Daniel looked at the woman and wondered why he had labeled her a failure.  She might not know how to operate a small store successfully, but she was getting through to him. 

"I never attempt to mislead my audience," he said coldly.  "If you make an appointment to see me in my office in LA in two weeks, I can discuss your business problems more fully with you."

"I cannot afford to make an appointment with you, Mr. Hawthorn," was her quick reply.  "This seminar has taken the last of my money.  I’m sorry if I was rude just now but have you ever been down to you last dollar?"

Her voice broke on the last word and she bit her lip. The mouse couldn’t start crying now.

The surge of adrenalin hadn't lasted long.  As it ebbed, Abby knew she shouldn't have challenged Daniel Hawthorn.  Humiliation wrapped her like a second skin. 

Daniel stared at her bent head.  Irrational guilt was like a hair shirt.  The catch in her voice had made him realize her situation wasn’t serious.  It bordered on desperate.

“Tell me what you want me to do,” he said.

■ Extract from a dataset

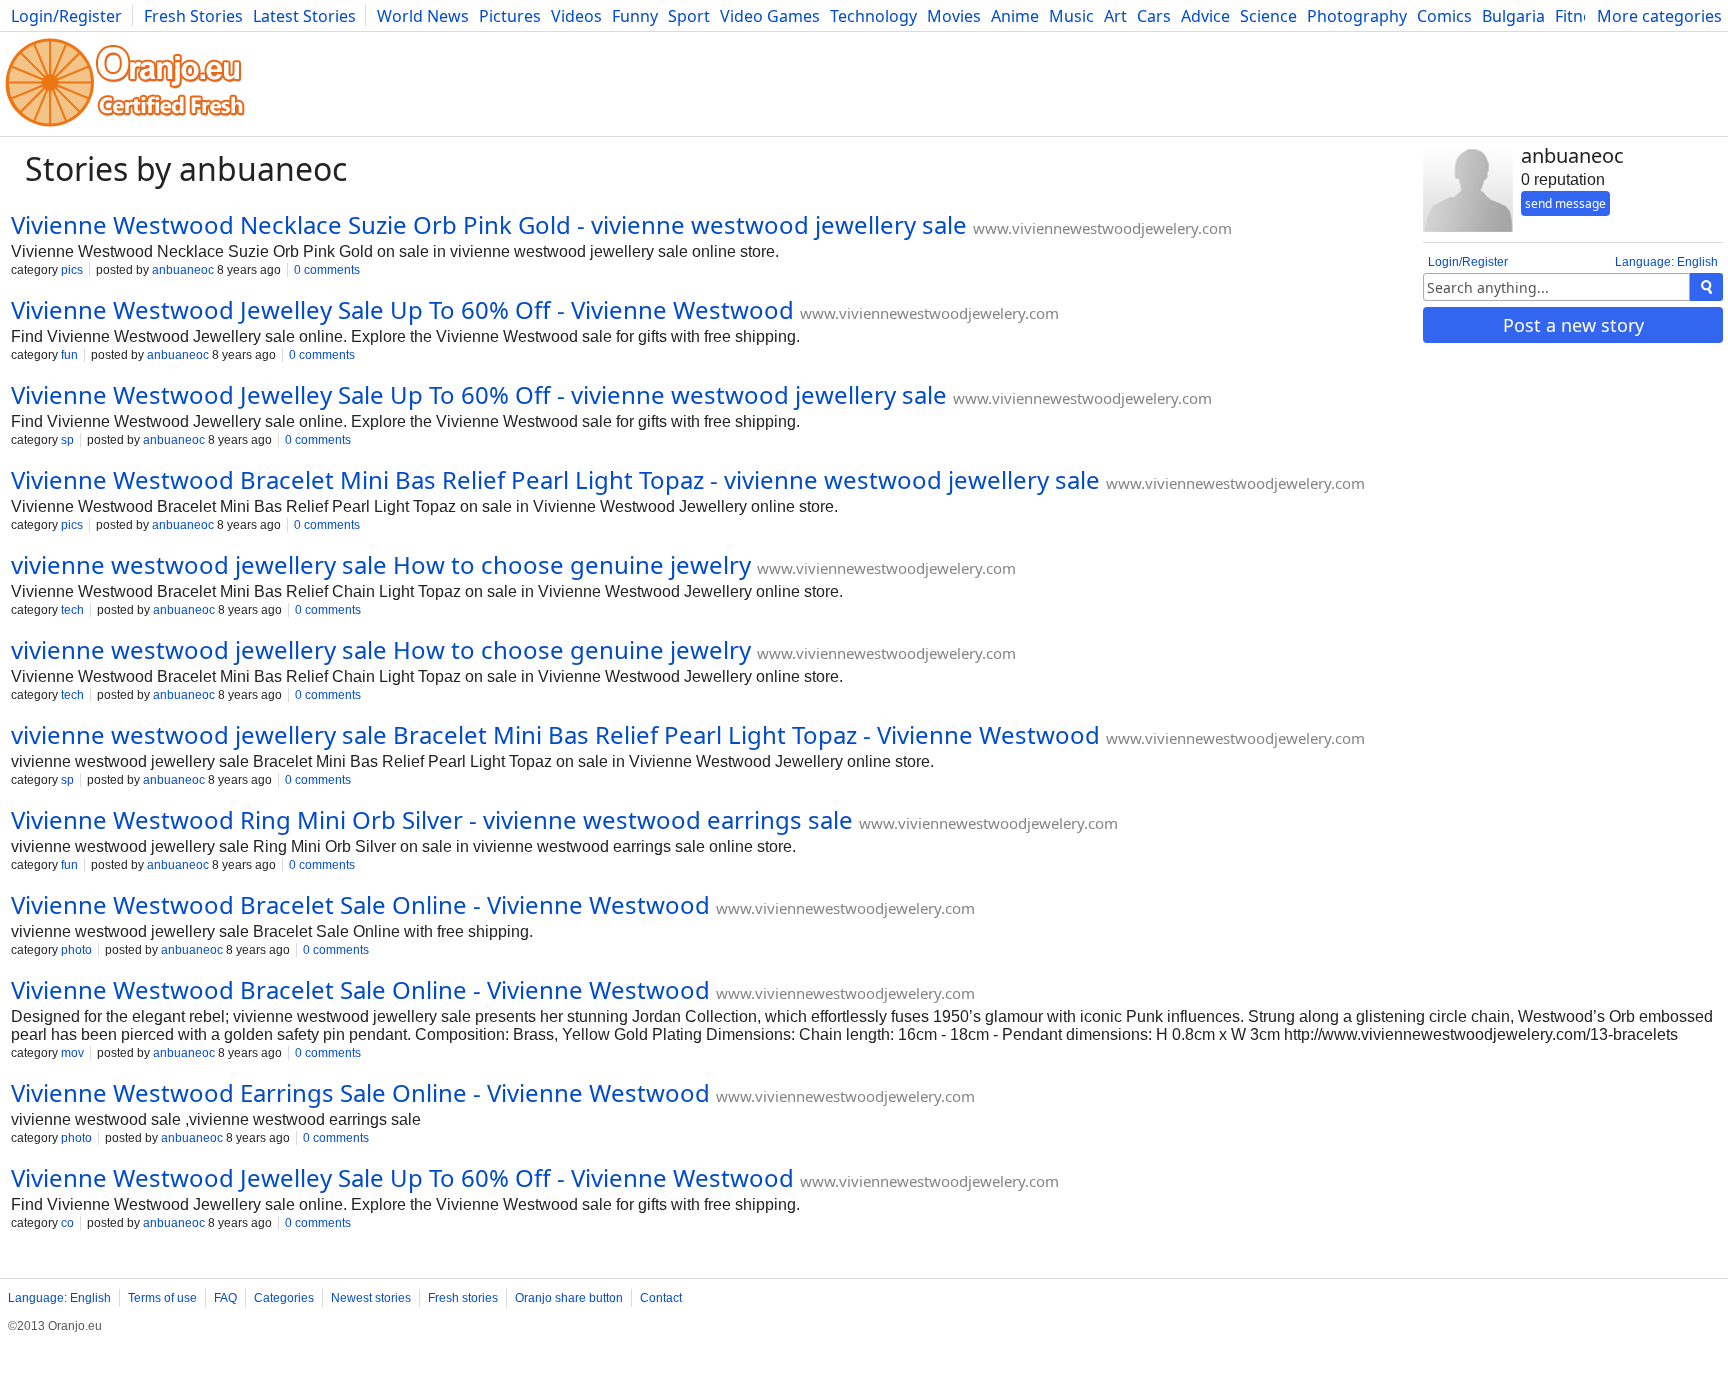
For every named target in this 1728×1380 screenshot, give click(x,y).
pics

Abby raised her head.  How could he help her when he didn't know how The Busy Bee was run?  If his offer of help was genuine, there was still a slim chance.  Desperation forced her into risking everything on one last throw.  "Discussions will achieve nothing.  The only way you can help is to visit the Busy Bee and give me on-the-spot recommendations."

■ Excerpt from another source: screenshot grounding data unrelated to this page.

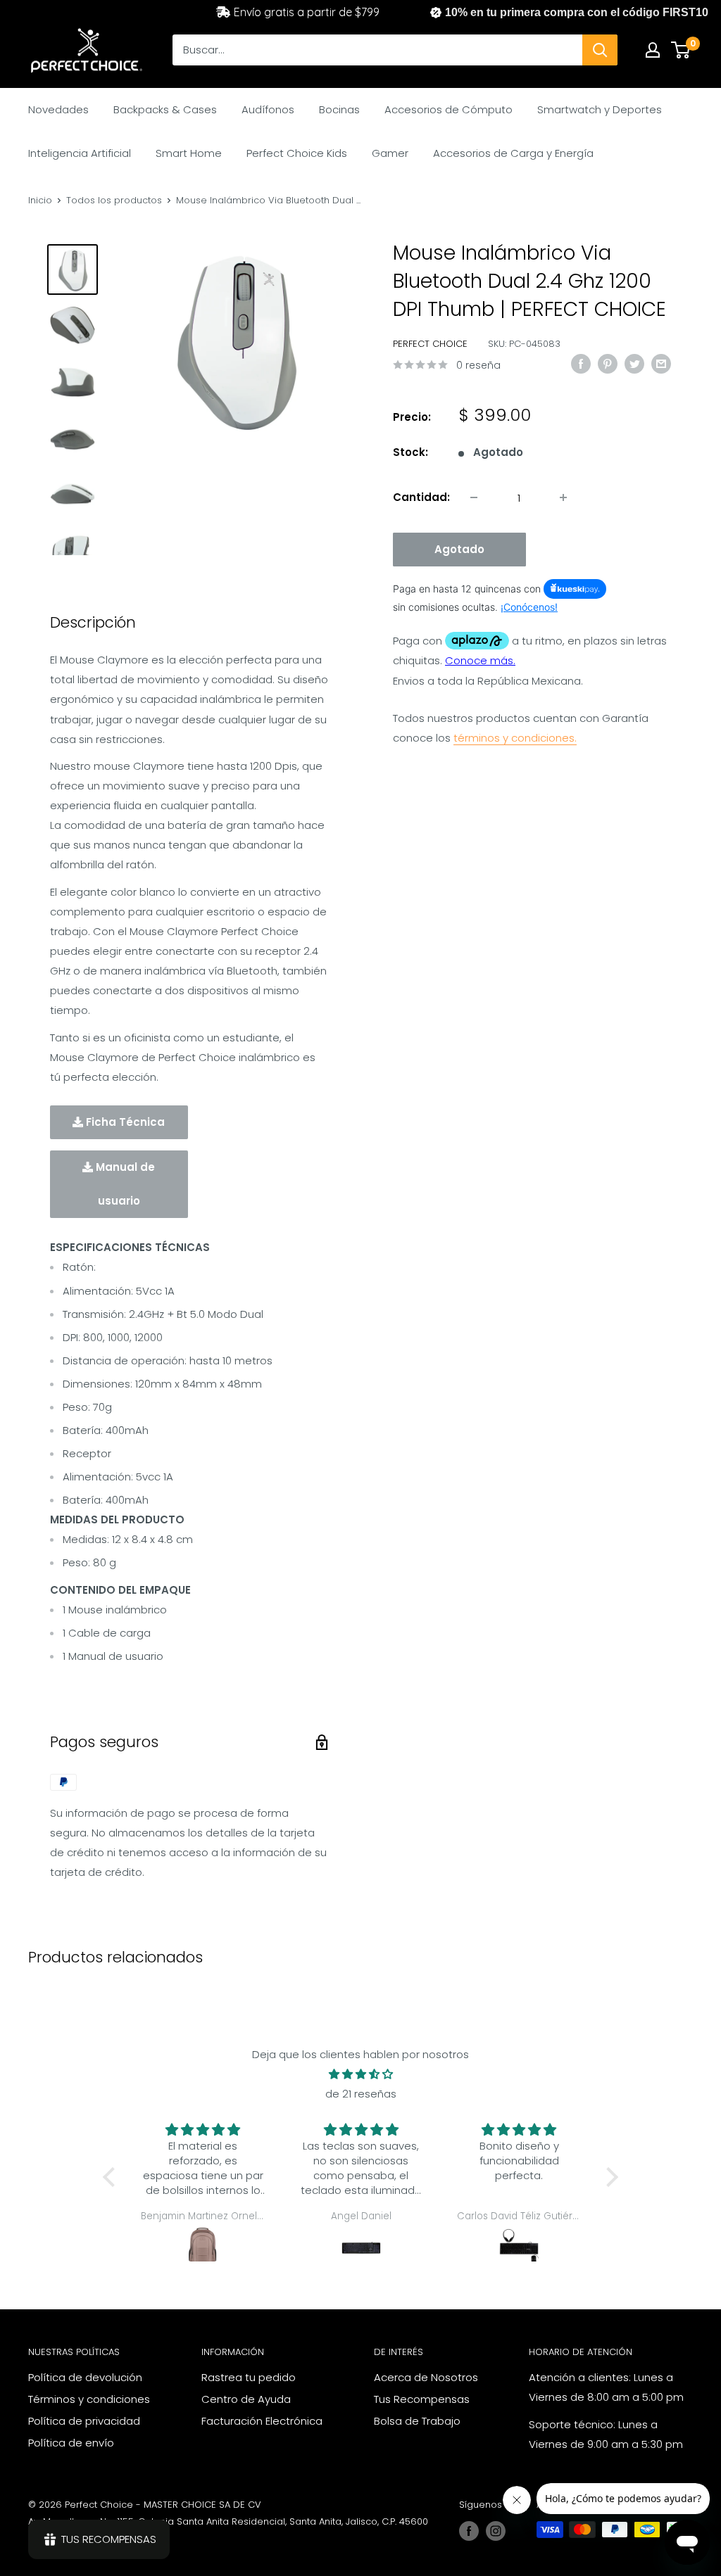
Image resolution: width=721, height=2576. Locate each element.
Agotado (459, 549)
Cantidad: (421, 497)
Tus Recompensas (422, 2399)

Daniel frowned.  She was asking the impossible. 

"I'm afraid that's out of the question.  I’m long overdue for a vacation that starts tomorrow."

He saw the light dim in her eyes, the droop of her shoulders.  Her expression conveyed she hadn't expected anything more from him.  "I thought you might say that.  Well thanks anyway for talking with me.”

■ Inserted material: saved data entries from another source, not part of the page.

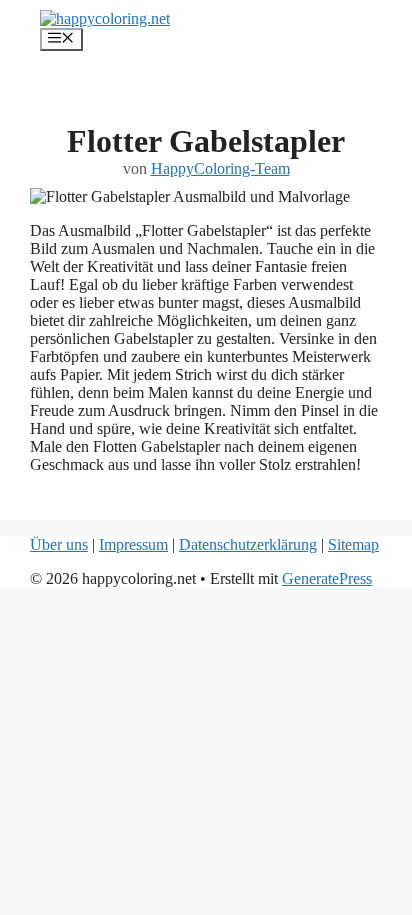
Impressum (133, 544)
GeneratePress (327, 578)
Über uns (59, 544)
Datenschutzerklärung (248, 544)
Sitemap (353, 544)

She was gone before he could say anything.  The door shutting behind her was like a reproach spoken aloud.

Daniel sank into a chair. Had he really ceased to care about the content of his speeches?  It had taken a total stranger to point out flaws he should have been aware of himself.  The emptiness that was so much a part of him these days, returned in full force.

Her face haunted him.  He rubbed a hand against his temple.  According to Jerry, his business manager, he'd become a phenomenal success.  If he was one, why hadn't he been able to help Abby Silver.

He couldn't remember details, only impressions.  Eyes as dark as shadows. The direct gaze, the questions at odds with the trembling lower lip.  Abby Silver had managed something no woman had in the last three years.  She had gotten under his skin.

This seminar has taken the last of my money.

The ring of truth in her voice as she had stated the fact, made him feel like a criminal.  His mind refused to let go of his last glimpse of her.  Defeated, sad, without hope.

His stomach tightened.  The feeling was a familiar one.  He had been like that three years ago.  Today was the anniversary of his accident.  Daniel flexed his hands.  Their stiffness was a grim reminder that life was like a board game...unexpectedly one could suddenly find oneself back at the starting line.  He didn't like the thought he was partly responsible for pushing Abby Silver to that point. 

Her suggestion that he make a personal survey of the store was impractical.  If he set a precedent like that, others would expect the same from him.  He'd had to turn it down. 

I didn't think you would, but I had to ask.

Daniel sighed.  She'd inferred he wasn't the type to bother about a small cog in the big world of business. 

Had success hardened him to the point where he really didn't care about people anymore?  He had conducted these seminars for three years.  No one had ever challenged him, judged him, and found him wanting.

It wasn't a comfortable feeling to know Abby Silver had done all three.  That she might be right.

If he couldn't put into practice what he advocated in these seminars, he was no better than a con artist.